— START Material for this exercise —
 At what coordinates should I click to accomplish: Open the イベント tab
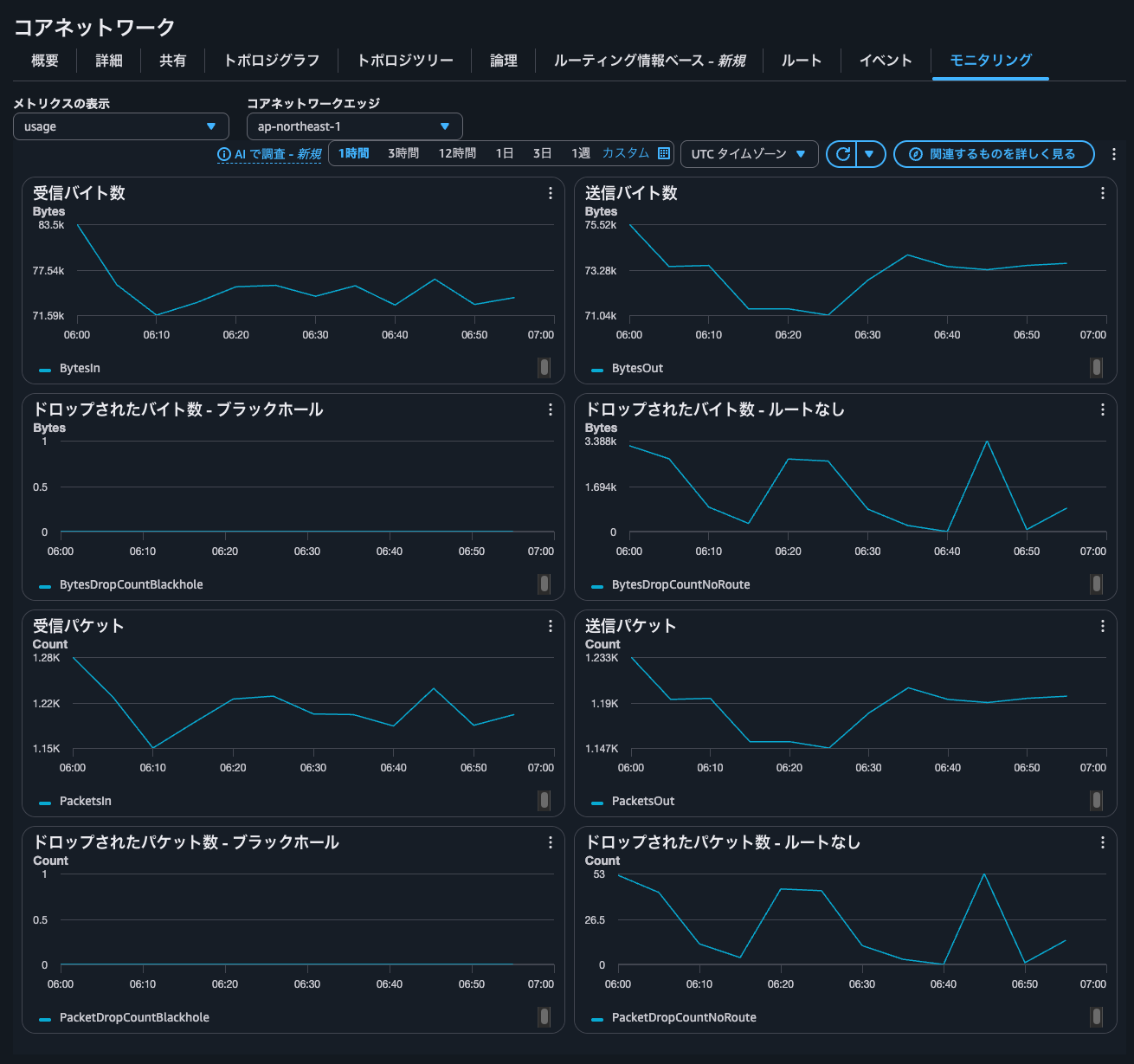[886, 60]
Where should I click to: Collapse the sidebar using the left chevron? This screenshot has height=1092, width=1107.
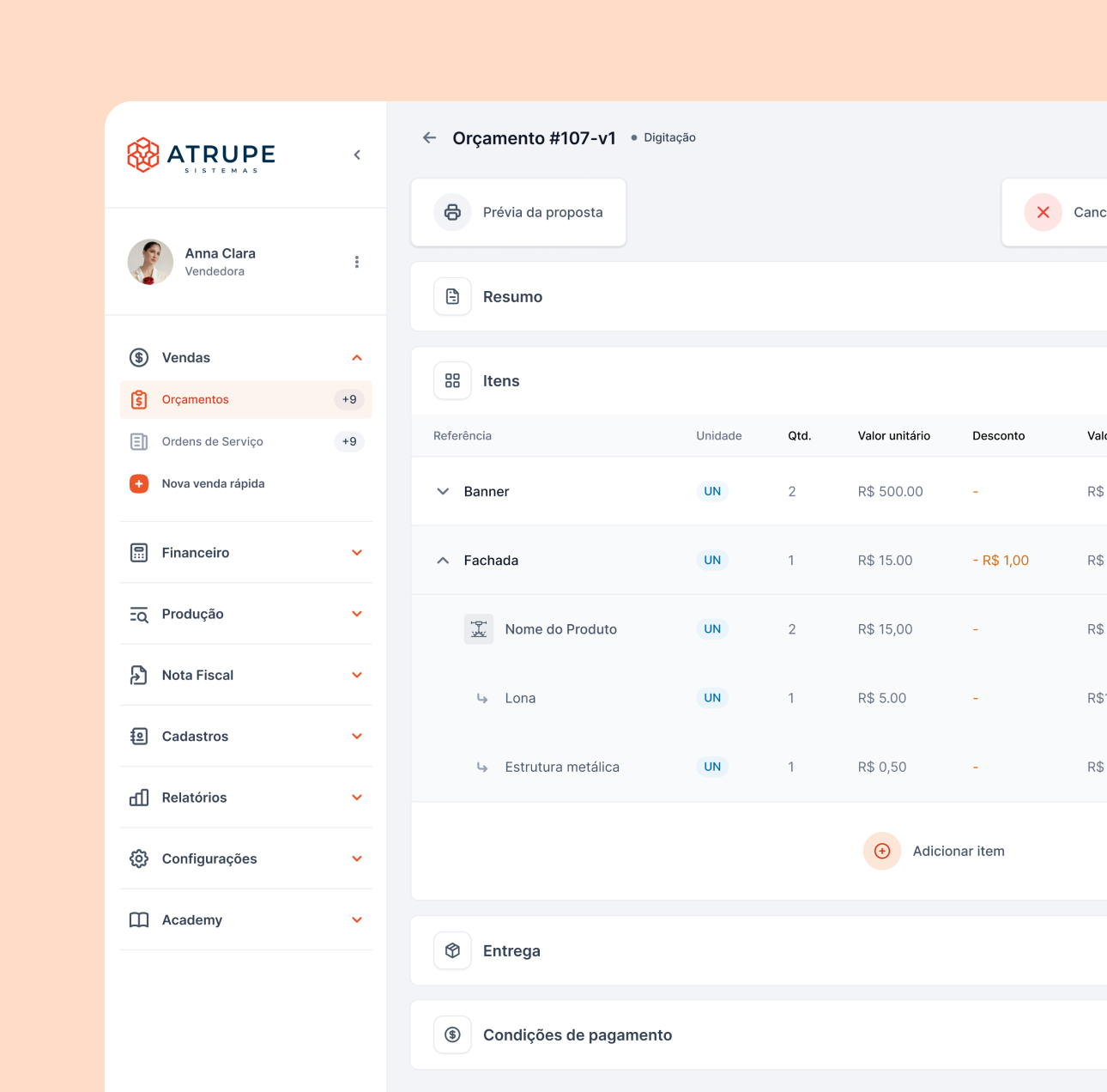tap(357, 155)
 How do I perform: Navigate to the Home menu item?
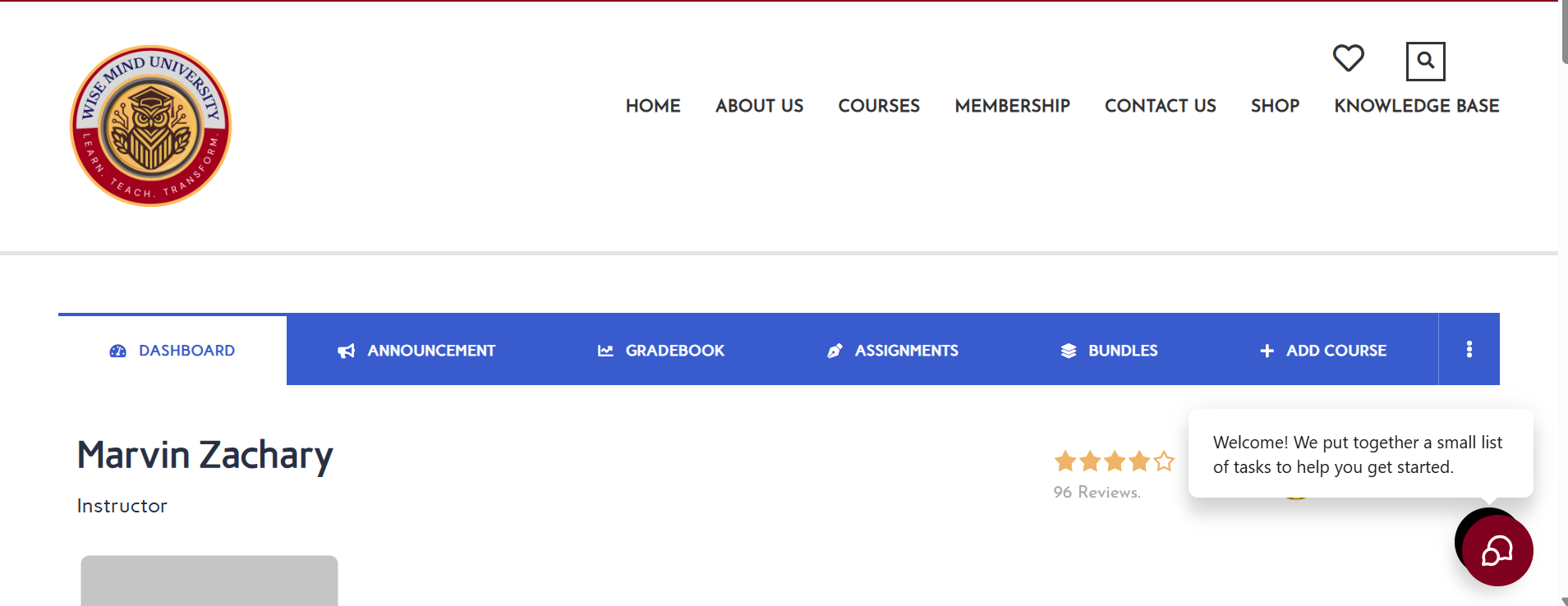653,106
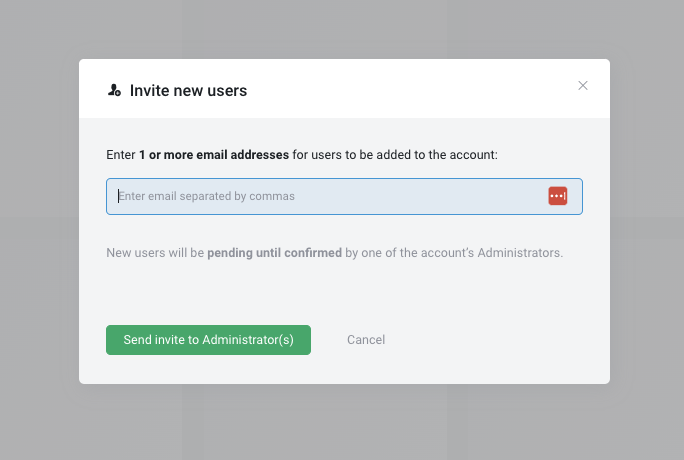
— END Material for this exercise —
## Required work
Output every line of the data above verbatim, leaving out the pictures.

## Answer to this task
 At what coordinates should I click to accomplish: Open the イベント tab
[886, 60]
Where should I click to: Collapse the sidebar using the left chevron? This screenshot has height=1092, width=1107.
tap(357, 155)
 How do I perform: Navigate to the Home menu item?
653,106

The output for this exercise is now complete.